Noch Tage nach der Kur – ich war längst wieder in den Fährnissen des Alltags gefangen – saß ich tumbe glotzend dabei, wenn die werten Kollegen sich stritten, und repetierte mein Fastenmotto: Einfach die Schnauze halten. Ich hielt sie und wünschte mir, bald wieder 360 Euro für Ruhe ausgeben zu dürfen.

An dem Abend, an dem ich mich zum Treffen mit dem Exfreund aufmachte, war ich dann doch ganz schön aufgeregt. Ich meine, vor mehr als zwanzig Jahren – da war ich ein junges Ding gewesen. Geringschätzig älteren Frauen gegenüber sowie der festen Überzeugung, Mutter Natur würde in meinem Fall selbstredend eine Ausnahmeregel vom Alterungsprozess erlassen.
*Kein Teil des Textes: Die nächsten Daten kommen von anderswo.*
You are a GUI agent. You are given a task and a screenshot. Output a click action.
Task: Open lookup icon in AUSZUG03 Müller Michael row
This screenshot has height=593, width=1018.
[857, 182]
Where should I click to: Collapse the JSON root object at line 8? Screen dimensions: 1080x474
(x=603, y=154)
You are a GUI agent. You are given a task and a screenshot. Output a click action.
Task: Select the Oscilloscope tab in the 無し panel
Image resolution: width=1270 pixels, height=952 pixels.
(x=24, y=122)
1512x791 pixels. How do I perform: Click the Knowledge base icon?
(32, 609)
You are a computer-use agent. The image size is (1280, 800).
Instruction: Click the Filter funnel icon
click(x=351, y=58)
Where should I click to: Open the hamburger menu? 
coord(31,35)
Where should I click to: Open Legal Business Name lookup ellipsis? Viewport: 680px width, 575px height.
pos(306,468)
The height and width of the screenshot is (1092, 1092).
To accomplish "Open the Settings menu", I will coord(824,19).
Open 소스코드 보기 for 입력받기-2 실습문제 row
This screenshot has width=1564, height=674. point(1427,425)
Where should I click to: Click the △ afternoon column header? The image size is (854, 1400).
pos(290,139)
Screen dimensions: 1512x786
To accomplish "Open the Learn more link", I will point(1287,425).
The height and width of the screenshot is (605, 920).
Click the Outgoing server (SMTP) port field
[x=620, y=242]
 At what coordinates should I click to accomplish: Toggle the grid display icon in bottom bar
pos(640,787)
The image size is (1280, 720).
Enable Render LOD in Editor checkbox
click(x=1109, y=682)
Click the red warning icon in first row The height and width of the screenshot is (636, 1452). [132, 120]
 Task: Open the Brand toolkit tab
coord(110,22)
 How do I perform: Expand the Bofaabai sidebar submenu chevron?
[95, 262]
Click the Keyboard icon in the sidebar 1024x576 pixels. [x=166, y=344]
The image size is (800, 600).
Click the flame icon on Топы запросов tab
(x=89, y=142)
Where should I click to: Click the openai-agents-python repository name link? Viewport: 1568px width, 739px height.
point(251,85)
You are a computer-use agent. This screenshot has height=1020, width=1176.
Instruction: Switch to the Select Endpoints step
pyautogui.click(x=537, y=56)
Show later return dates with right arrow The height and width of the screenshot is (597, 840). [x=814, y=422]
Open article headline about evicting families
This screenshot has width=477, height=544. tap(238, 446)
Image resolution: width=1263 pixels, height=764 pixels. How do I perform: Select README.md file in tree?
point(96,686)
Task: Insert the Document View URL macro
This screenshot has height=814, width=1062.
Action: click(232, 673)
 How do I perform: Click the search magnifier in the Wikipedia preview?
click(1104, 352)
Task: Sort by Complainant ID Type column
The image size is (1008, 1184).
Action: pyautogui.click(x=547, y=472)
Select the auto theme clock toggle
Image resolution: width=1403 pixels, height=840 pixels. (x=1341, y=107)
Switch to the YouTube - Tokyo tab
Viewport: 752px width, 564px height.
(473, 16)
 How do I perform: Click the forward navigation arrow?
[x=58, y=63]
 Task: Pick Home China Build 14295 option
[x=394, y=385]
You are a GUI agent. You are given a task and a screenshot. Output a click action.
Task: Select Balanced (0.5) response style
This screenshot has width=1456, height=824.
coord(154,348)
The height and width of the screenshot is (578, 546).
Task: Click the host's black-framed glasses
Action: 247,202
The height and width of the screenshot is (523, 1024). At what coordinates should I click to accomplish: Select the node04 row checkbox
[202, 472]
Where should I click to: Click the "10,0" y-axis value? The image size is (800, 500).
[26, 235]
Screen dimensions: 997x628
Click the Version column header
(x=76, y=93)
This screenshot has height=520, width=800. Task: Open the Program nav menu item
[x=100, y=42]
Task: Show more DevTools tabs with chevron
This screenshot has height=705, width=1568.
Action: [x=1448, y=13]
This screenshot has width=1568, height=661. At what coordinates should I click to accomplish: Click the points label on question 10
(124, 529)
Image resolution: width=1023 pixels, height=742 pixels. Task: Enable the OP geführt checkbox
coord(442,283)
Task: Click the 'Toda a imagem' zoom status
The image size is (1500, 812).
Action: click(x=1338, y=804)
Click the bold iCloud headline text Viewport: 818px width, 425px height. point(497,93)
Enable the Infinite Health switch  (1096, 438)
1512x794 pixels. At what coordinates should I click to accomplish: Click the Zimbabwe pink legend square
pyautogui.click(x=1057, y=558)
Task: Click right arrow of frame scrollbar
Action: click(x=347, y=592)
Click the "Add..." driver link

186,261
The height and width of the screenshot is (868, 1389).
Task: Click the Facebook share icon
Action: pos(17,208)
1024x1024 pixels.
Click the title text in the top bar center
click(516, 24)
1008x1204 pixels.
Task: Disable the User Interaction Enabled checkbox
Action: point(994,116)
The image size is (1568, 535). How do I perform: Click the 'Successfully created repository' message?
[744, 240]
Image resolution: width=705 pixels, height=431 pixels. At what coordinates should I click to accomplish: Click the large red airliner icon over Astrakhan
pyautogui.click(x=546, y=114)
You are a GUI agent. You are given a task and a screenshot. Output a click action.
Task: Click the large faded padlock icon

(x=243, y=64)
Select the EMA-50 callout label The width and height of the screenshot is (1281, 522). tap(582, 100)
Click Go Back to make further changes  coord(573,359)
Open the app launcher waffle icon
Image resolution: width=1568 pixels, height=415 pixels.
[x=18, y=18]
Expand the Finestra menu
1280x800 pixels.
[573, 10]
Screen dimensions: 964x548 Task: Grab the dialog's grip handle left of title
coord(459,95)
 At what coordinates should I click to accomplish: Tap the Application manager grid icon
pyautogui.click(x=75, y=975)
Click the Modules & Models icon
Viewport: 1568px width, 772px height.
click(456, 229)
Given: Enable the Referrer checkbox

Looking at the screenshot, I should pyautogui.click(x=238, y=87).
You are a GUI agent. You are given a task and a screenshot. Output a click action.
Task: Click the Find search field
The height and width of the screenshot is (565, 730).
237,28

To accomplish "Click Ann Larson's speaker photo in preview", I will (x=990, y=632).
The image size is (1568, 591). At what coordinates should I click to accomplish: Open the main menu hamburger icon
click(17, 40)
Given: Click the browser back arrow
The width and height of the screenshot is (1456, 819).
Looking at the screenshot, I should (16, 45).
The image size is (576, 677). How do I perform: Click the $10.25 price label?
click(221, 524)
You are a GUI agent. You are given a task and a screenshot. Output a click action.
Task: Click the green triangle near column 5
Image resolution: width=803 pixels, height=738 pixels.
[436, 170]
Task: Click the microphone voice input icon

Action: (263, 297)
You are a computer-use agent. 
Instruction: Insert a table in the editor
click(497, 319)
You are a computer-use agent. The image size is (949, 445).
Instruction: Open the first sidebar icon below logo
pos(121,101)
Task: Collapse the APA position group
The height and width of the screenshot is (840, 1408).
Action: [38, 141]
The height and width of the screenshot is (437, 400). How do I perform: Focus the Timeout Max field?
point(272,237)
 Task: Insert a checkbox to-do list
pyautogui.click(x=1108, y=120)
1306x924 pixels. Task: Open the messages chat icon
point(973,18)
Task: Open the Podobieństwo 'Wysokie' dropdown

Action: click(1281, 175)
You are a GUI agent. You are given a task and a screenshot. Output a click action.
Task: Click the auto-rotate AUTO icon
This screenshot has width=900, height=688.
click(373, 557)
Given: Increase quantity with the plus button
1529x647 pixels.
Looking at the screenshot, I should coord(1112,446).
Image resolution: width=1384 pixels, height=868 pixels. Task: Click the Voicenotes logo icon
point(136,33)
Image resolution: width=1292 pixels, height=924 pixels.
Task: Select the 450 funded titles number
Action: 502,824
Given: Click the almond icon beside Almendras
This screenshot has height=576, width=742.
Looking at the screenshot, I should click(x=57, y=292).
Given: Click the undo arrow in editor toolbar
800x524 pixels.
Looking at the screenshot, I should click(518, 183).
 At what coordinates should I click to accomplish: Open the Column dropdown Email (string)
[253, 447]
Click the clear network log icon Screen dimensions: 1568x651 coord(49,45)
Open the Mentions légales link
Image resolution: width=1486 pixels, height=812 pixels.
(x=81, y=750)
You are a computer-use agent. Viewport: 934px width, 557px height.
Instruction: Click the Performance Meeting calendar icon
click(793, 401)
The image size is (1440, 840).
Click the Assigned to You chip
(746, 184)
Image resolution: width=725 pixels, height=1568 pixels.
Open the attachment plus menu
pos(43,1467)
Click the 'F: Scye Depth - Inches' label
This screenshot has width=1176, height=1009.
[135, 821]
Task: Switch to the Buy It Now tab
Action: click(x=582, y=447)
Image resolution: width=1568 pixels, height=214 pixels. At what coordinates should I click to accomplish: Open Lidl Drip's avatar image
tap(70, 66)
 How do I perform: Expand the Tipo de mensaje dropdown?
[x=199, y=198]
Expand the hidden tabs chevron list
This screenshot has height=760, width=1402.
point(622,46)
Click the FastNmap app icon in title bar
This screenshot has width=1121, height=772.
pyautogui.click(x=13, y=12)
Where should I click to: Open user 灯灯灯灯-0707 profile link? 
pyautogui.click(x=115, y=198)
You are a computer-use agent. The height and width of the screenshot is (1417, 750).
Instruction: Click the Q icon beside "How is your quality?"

Heute weiß ich: Es gibt sie nicht, diese verdammte Ausnahme. Auch nicht für Männer.

Der Ex saß hinter einem weiß gedeckten Restauranttisch. Gut sah er aus. Also gut und genauso alt wie ich. Eine Kerze zeichnete unsere Züge weich, der Rotwein sorgte für Erinnerungsfirnis, wir zeigten uns auf unseren iPhones Katzen- und Kinderfotos. Später auch Ehemänner- und -frauenfotos. Es war großartig. Ich wurde ganz ruhig. Tatsächlich, gut angelegte 360 Euro.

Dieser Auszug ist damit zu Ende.